_Entries on finding words and elements_
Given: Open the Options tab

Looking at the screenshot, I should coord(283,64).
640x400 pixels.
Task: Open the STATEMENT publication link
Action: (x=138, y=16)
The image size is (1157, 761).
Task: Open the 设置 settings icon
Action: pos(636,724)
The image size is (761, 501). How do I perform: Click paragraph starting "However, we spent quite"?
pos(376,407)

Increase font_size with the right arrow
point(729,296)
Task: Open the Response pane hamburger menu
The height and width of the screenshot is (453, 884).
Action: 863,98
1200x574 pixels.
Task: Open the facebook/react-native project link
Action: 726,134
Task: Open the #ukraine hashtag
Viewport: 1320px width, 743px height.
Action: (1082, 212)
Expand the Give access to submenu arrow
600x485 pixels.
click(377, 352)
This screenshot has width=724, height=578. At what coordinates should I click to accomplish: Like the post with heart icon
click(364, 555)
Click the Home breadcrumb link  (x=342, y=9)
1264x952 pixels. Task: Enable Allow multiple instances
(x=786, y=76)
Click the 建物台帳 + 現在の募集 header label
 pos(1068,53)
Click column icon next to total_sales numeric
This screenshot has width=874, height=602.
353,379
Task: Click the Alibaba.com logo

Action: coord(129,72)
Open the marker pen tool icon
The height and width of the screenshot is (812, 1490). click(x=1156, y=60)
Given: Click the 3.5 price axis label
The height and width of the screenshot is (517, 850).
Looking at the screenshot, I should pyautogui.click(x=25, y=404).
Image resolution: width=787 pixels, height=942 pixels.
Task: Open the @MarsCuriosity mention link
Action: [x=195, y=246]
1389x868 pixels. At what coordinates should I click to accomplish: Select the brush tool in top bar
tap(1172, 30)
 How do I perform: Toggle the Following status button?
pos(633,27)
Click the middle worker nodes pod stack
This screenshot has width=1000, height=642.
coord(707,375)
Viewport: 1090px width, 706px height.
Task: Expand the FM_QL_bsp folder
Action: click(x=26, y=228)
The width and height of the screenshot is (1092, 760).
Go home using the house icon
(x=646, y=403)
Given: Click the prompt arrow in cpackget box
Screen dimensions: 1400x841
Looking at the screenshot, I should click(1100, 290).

_What you are asked to do_
Can you give every line of the records above as a Markdown table with the columns "Row" and "Line", leaving out the blank lines?

_Right answer_
| Row | Line |
|---|---|
| 1 | Given: Open the Options tab |
| 2 | Looking at the screenshot, I should coord(283,64). |
| 3 | 640x400 pixels. |
| 4 | Task: Open the STATEMENT publication link |
| 5 | Action: (x=138, y=16) |
| 6 | The image size is (1157, 761). |
| 7 | Task: Open the 设置 settings icon |
| 8 | Action: pos(636,724) |
| 9 | The image size is (761, 501). How do I perform: Click paragraph starting "However, we spent quite"? |
| 10 | pos(376,407) |
| 11 | Increase font_size with the right arrow |
| 12 | point(729,296) |
| 13 | Task: Open the Response pane hamburger menu |
| 14 | The height and width of the screenshot is (453, 884). |
| 15 | Action: 863,98 |
| 16 | 1200x574 pixels. |
| 17 | Task: Open the facebook/react-native project link |
| 18 | Action: 726,134 |
| 19 | Task: Open the #ukraine hashtag |
| 20 | Viewport: 1320px width, 743px height. |
| 21 | Action: (1082, 212) |
| 22 | Expand the Give access to submenu arrow |
| 23 | 600x485 pixels. |
| 24 | click(377, 352) |
| 25 | This screenshot has width=724, height=578. At what coordinates should I click to accomplish: Like the post with heart icon |
| 26 | click(364, 555) |
| 27 | Click the Home breadcrumb link  (x=342, y=9) |
| 28 | 1264x952 pixels. Task: Enable Allow multiple instances |
| 29 | (x=786, y=76) |
| 30 | Click the 建物台帳 + 現在の募集 header label |
| 31 |  pos(1068,53) |
| 32 | Click column icon next to total_sales numeric |
| 33 | This screenshot has width=874, height=602. |
| 34 | 353,379 |
| 35 | Task: Click the Alibaba.com logo |
| 36 | Action: coord(129,72) |
| 37 | Open the marker pen tool icon |
| 38 | The height and width of the screenshot is (812, 1490). click(x=1156, y=60) |
| 39 | Given: Click the 3.5 price axis label |
| 40 | The height and width of the screenshot is (517, 850). |
| 41 | Looking at the screenshot, I should pyautogui.click(x=25, y=404). |
| 42 | Image resolution: width=787 pixels, height=942 pixels. |
| 43 | Task: Open the @MarsCuriosity mention link |
| 44 | Action: [x=195, y=246] |
| 45 | 1389x868 pixels. At what coordinates should I click to accomplish: Select the brush tool in top bar |
| 46 | tap(1172, 30) |
| 47 |  How do I perform: Toggle the Following status button? |
| 48 | pos(633,27) |
| 49 | Click the middle worker nodes pod stack |
| 50 | This screenshot has width=1000, height=642. |
| 51 | coord(707,375) |
| 52 | Viewport: 1090px width, 706px height. |
| 53 | Task: Expand the FM_QL_bsp folder |
| 54 | Action: click(x=26, y=228) |
| 55 | The width and height of the screenshot is (1092, 760). |
| 56 | Go home using the house icon |
| 57 | (x=646, y=403) |
| 58 | Given: Click the prompt arrow in cpackget box |
| 59 | Screen dimensions: 1400x841 |
| 60 | Looking at the screenshot, I should click(1100, 290). |